[Haskell-cafe] Re: (flawed?) benchmark : sort

Tue Mar 11 04:01:08 EDT 2008

Neil Mitchell wrote:
> Hi
> 
>>  (sort [a,b]) in the case we have: (compare a b = EQ)
>>
>>  Which of the following 4 possible results are correct/incorrect?
>>  1- [a,a]
>>  2- [a,b]
>>  3- [b,a]
>>  4- [b,b]
> 
> Fortunately the Haskell sort is meant to be stable,

I would have said it is meant to be *correct* first and *efficient*
second. You're ruling out a whole bunch of possibly more efficient
and correct sorts on the grounds that they may give observably different
results for a tiny minority of (IMO broken) Eq/Ord instances.

Wrt to *sortBy* (vs. *sort*), I would be inclined to agree with you.
I sure hope someone has proven that the (apparently) different sortBy
implementations provided by ghc,nhc and h98 library report are precisely
equivalent for all (type legal) function arguments.

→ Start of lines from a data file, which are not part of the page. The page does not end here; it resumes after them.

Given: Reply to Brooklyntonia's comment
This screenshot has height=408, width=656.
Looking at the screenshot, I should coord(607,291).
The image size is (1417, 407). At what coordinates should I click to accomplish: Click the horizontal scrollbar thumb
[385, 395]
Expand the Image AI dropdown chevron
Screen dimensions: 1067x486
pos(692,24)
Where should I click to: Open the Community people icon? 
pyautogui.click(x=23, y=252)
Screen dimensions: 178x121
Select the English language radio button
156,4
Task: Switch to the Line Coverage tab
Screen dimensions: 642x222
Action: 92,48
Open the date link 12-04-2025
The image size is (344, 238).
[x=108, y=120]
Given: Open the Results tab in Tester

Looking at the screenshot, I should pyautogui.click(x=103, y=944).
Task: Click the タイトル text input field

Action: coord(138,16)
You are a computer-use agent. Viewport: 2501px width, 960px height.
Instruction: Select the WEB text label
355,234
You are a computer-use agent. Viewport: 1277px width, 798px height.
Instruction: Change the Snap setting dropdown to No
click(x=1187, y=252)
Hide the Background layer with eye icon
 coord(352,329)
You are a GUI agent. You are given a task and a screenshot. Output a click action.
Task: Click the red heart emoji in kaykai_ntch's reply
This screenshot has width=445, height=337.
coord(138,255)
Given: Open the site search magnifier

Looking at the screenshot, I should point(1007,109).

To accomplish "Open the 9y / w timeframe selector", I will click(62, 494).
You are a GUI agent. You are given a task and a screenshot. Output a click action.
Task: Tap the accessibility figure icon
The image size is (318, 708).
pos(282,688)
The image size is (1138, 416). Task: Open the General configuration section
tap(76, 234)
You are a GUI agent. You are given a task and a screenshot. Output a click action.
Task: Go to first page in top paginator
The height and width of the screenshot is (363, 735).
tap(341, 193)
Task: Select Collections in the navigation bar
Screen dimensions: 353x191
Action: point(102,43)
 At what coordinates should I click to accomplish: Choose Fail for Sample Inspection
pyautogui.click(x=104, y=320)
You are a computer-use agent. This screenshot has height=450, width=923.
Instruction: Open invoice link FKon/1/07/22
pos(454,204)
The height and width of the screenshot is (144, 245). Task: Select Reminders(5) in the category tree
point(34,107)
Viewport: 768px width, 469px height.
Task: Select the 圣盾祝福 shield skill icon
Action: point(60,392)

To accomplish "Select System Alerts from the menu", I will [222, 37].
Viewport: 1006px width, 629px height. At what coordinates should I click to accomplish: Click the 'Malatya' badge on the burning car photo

This is also good reason for not hardwiring the definition of sort as..

sort = sortBy compare

This is just one of many possible correct sorts (including trie based
sorts).

> and sorting is
> meant to be a permutation, so we happily have the situation where this
> has a correct answer: 2.

> Anything else is incorrect.

Isn't 3 also a permutation? Why is it incorrect?

> Anyone submitting
> a revised sort through the Haskell libraries process will have to
> ensure the answer is 2. I hope someone does take the time to do this,
> as a faster base library will benefit everyone.

Agreed, for sortBy, but not sort. More generally different sortBys
should give identical results even for "crazy" comparisons (like
sortBy (\_ _ = EQ))

If that seems too severe, then maybe sortBy should be removed
altogether (if there's no obvious single correct and best
implementation). If this was done then sort would have to be
an (abstractly specified) Ord class method.

> Adrian: I think its fairly clear we disagree about these things.
> However, we both understand the others point of view, so I guess its
> just a question of opinion - and I doubt either of us will change. As
> such I think any further discussion may just lead to sleep deprivation
> [1]. I think I'm coming from a more discrete maths/theoretical
> background while you are coming from a more practical/pragmatist
> background.

If the "discrete maths/theoretical" POV necessatates to the kind of
biasing madness of Data.Map/Set (for example) then it *sucks* bigtime
IMO :-)

I've never understood precisely what "left biasing" means, and it seems
clear that in the past 2 fairly experienced and competent Haskellers
have between them failed to deliver an implementation that respects it's
own "biasing" promises. I would say it's not certain that even now
Data.Map is correct in this respect.

Having tried this approach myself too (with the clone) I can confirm
that *this way lies madness*, so in future I will not be making
any effort to define or respect "sane", unambiguous and stable behaviour
for "insane" Eq/Ord instances for any lib I produce or hack on. Instead
I will be aiming for correctness and optimal efficiency on the
assumption that Eq and Ord instances are sensible.

Regards
--
Adrian Hey